EVENTOS

Brasil gasta mais com coffee break do que com inovação

Os organizadores de eventos no Brasil ainda se preocupam mais em investir nos seus coffee breaks do que em experiências inovadoras destinadas aos participantes. Tal informação foi dada pelo gerente Comercial e de Engajamento da Cvent no Brasil, Luiz Trindade, que liderou o Event Experience 2019 na manhã desta quarta-feira (26), em São Paulo.

“Quem organiza eventos não precisa entender profundamente de tecnologia. Nós cuidamos totalmente dessa parte para que o profissional possa se focar inteiramente ao evento em si e aos seus convidados. O segmento é o segundo mais importante no mix de marketing de uma marca quando o assunto é atrair a atenção de clientes, porém, no Brasil, ainda se gasta mais com coffee break do que com inovação”, disse Luiz Trindade.

Emerson Souza
Luiz Trindade, gerente Comercial e de Engajamento da Cvent no Brasil
Luiz Trindade, gerente Comercial e de Engajamento da Cvent no Brasil
O encontro, que foi realizado no Espaço Immensità do hotel Wyndham Garden Convention Nortel, contou com a presença de cerca de 40 profissionais ligados à área de eventos que atuam em diversos setores da sociedade e buscou levar informações sobre o uso de tecnologias com o intuito de aumentar a produtividade na organização de eventos, seja ele de pequeno, médio ou grande porte.
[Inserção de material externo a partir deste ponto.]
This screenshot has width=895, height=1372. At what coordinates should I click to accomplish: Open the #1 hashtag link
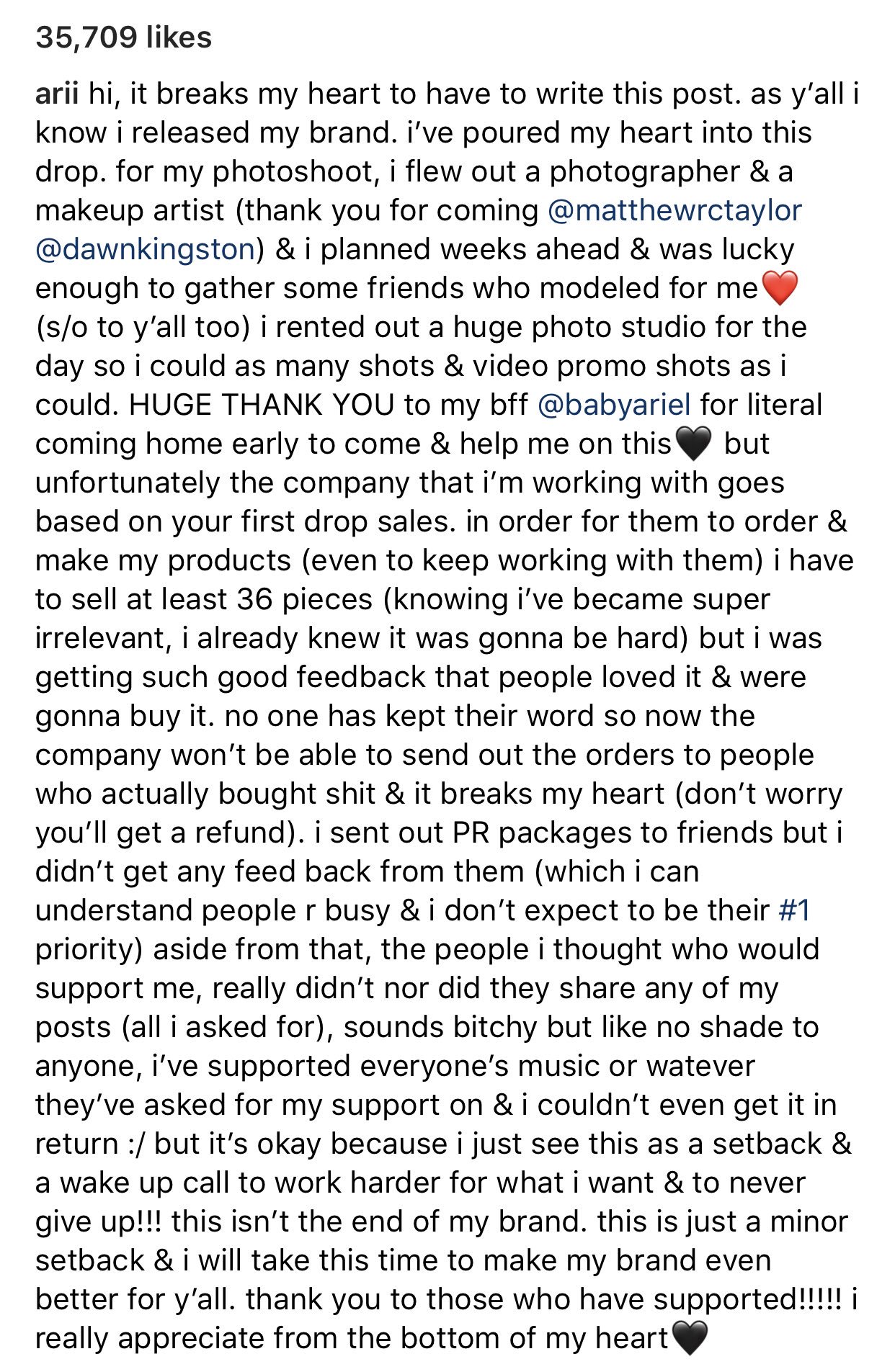point(795,910)
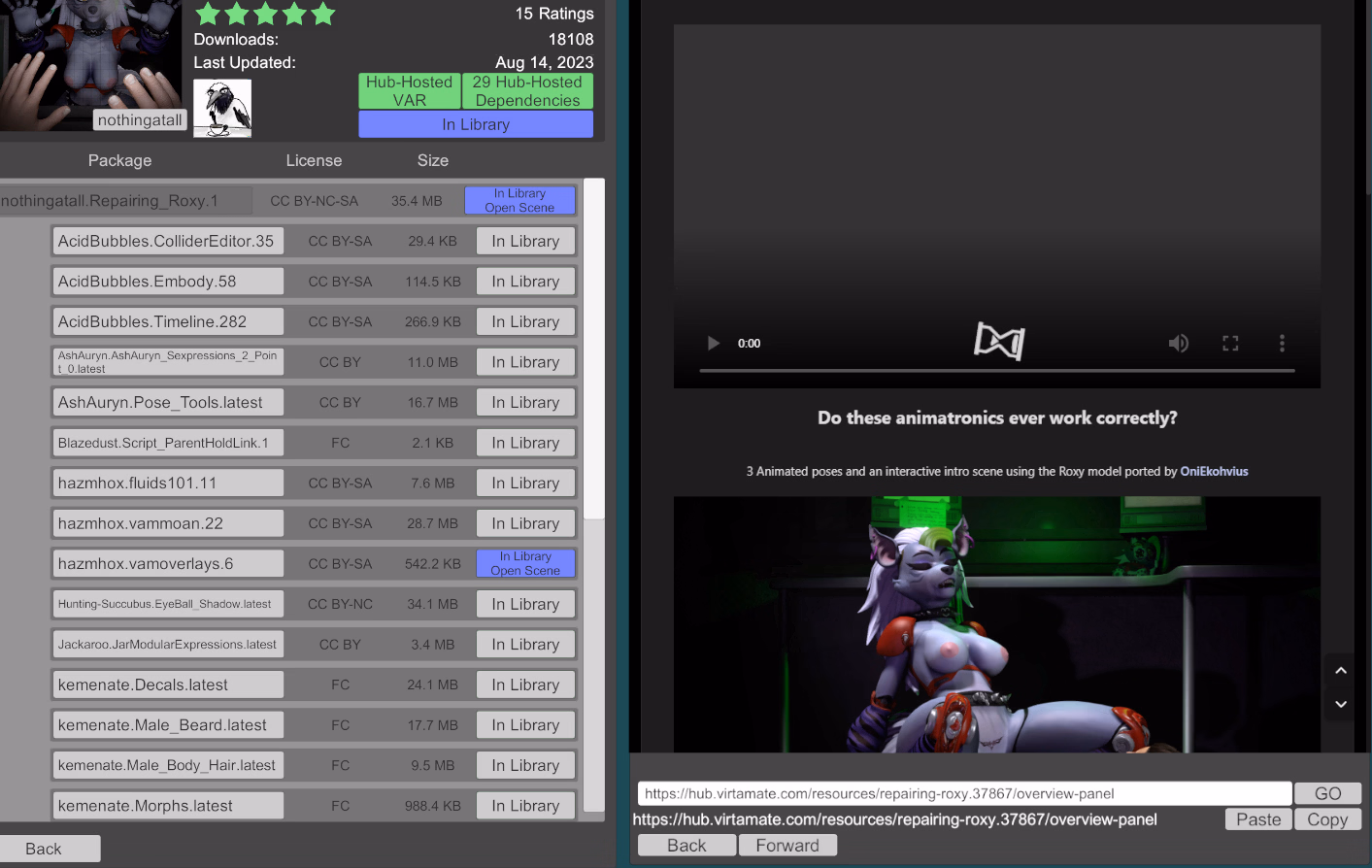Open the video's three-dot options menu
The width and height of the screenshot is (1372, 868).
pyautogui.click(x=1282, y=343)
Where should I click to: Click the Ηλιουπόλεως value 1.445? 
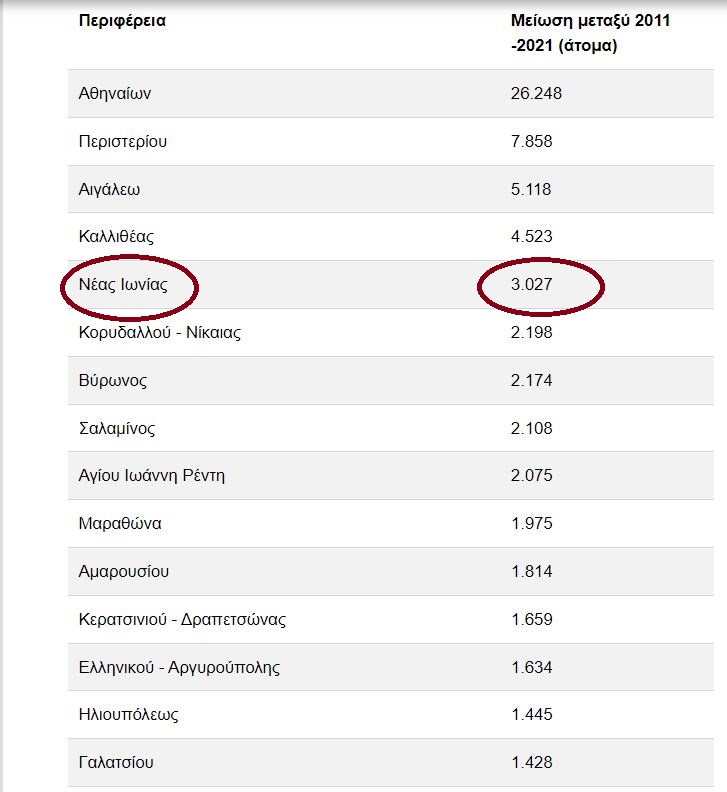point(531,714)
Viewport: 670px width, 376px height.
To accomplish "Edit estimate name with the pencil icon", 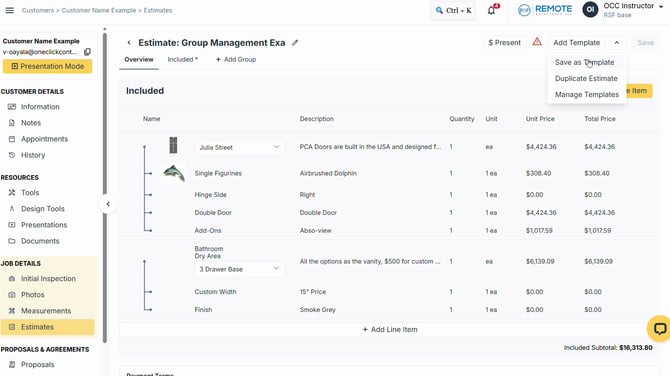I will click(x=295, y=43).
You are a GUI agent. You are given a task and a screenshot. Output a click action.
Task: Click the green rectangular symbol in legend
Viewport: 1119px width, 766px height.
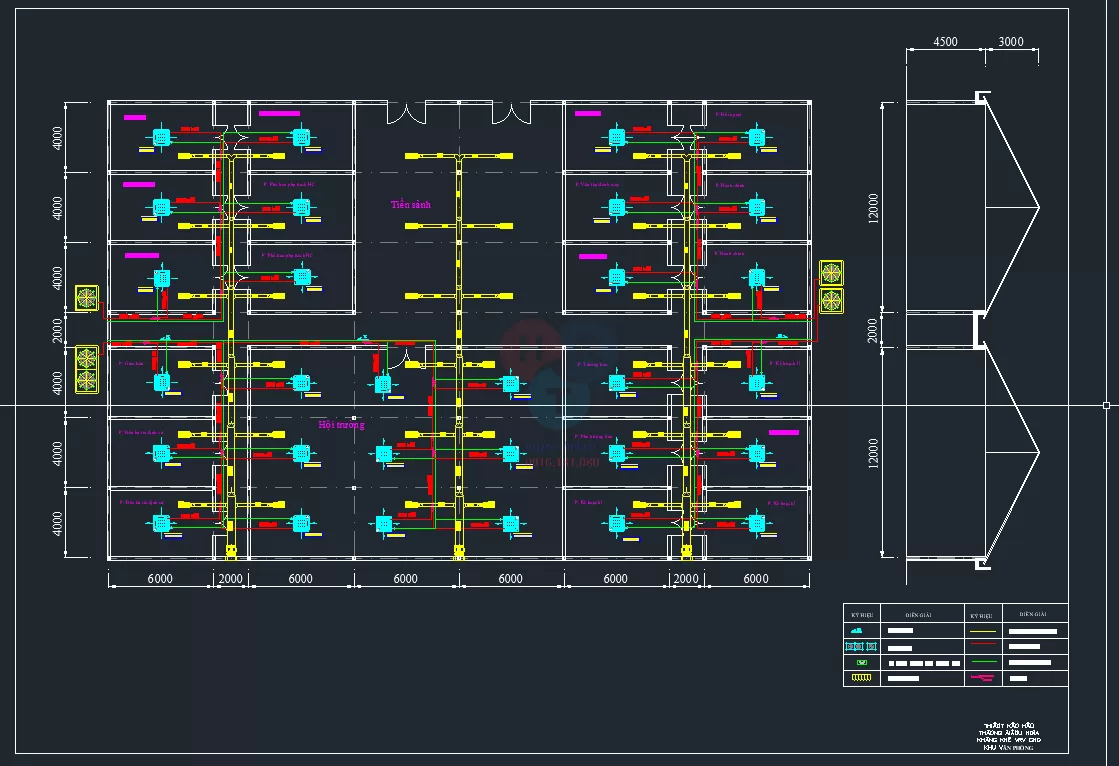point(859,663)
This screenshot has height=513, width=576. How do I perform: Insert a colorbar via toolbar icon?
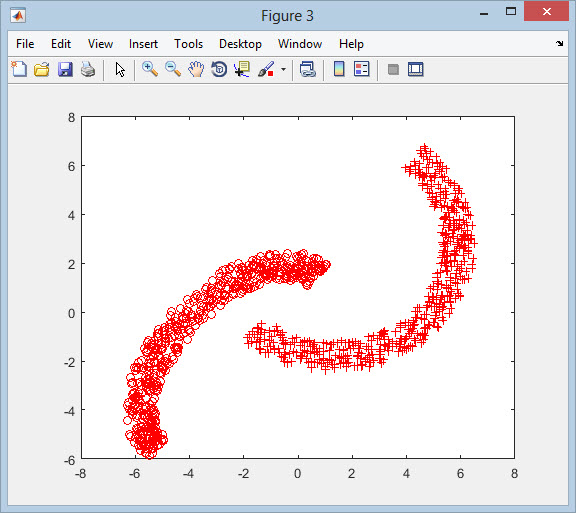339,69
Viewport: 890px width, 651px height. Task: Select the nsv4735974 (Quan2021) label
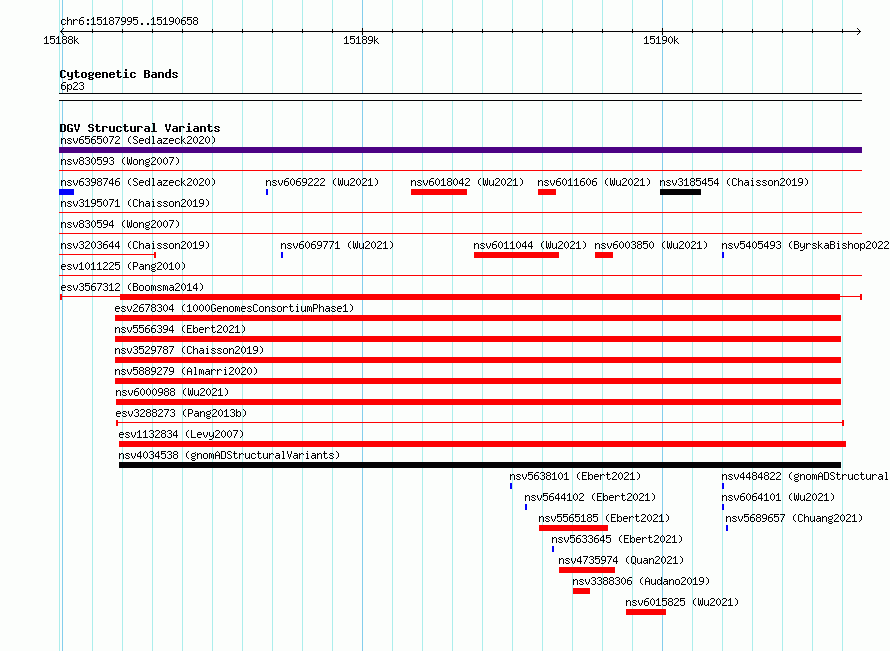coord(621,560)

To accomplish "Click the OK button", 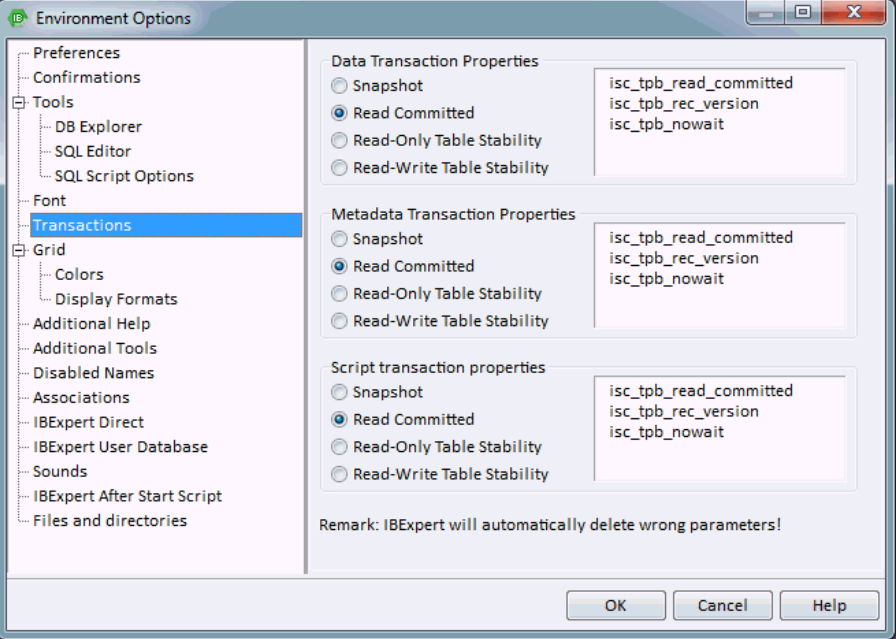I will coord(616,605).
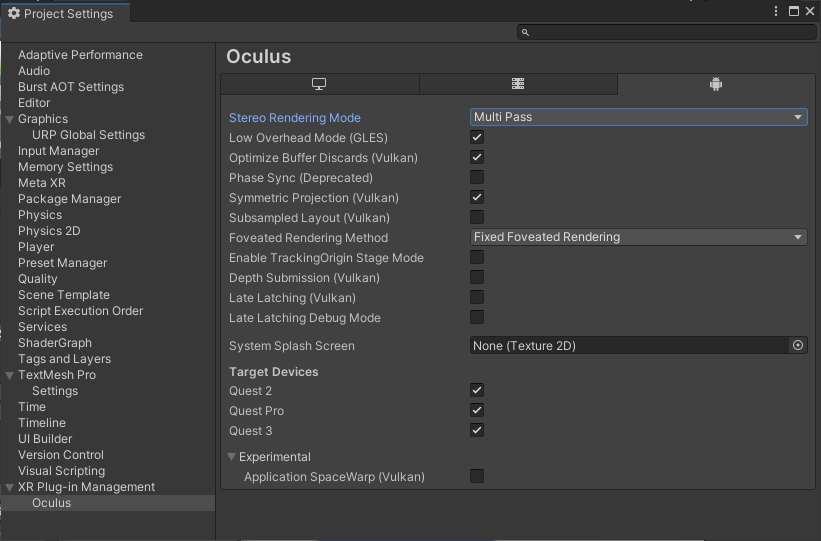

“Cada vez mais, é preciso customizar o evento de acordo com as expectativas dos participantes. Por isso, coletar dados é fundamental, e isso pode ser feito já a partir da inscrição. Não há limite para o que se pode perguntar aos interessados em participar, o que acaba permitindo a geração de insights que podem ser aproveitados até durante o mesmo evento em questão. Além disso, a coleta de dados funciona como uma maneira mais sólida de justificar a organização de eventos no âmbito da empresa como um todo“, comentou Trindade.

Com cerca de 30 mil clientes espalhados pelo planeta, a Cvent é considerada a maior plataforma digital de gestão de eventos, tendo como pilares eficiência, a redução de processos operacionais e manuais, a coleta de dados para obter informações mais detalhadas em relação ao público-alvo e o aumento da produtividade por meio de estratégias direcionadas, tudo com o objetivo de oferecer a melhor experiência a quem participa de um evento, desde o momento da inscrição.

Emerson Souza
Apresentação de Luiz Trindade no Wydham Garden Convention Nortel
Apresentação de Luiz Trindade no Wydham Garden Convention Nortel
Uma das ferramentas disponibilizada pela empresa é o Cvent Supplier Network, que funciona como uma espécie de Booking.com, mas com espaços de eventos ao invés de hospedagens. Com o uso de filtros, é possível selecionar as opções que mais se adequam a determinado evento, e orçamento, a partir de um banco de dados global. Ou seja, é possível procurar locais ideais mesmo em cidades desconhecidas por parte do organizador.

“Temos o desafio de transformar clientes em fãs, e o grande lance é que os participantes de eventos absorvam conhecimentos. E aí que a tecnologia entra, possibilitando a execução de ideias inovadoras que atraiam as pessoas e as façam conhecer melhor determinado produto”, disse o CEO da Class Produções, Gabriel Branco, que também palestrou durante o Event Experience 2019.

Emerson Souza
Gabriel Branco, CEO da Class Produções
Gabriel Branco, CEO da Class Produções
Entre as dicas e tendências para o futuro apontadas durante a série de apresentações, que também contou com o gerente Comercial da Giga Soluções Audiovisuais, Weslei Pontes, destacaram-se, por exemplo, aplicações de reconhecimento facial, realidade aumentada e realidade virtual, que, no caso do Turismo, podem funcionar como uma maneira de transportar um potencial turista para determinado destino sem sair do lugar, alimentando um desejo maior de compra para viver aquilo na vida real e ainda possibilitando uma repercussão viral.

Outro ponto destacado durante o evento foi a questão da privacidade dos participantes de eventos. Já em vigor na União Europeia, a GDPR é uma lei que visa proteger os dados dos cidadãos que já está assimilada pela Cvent. No Brasil, a previsão é que tais tipos de normas sejam obrigatórias a partir de 2020, por meio da Lei Geral de Proteção de Dados (LGPD).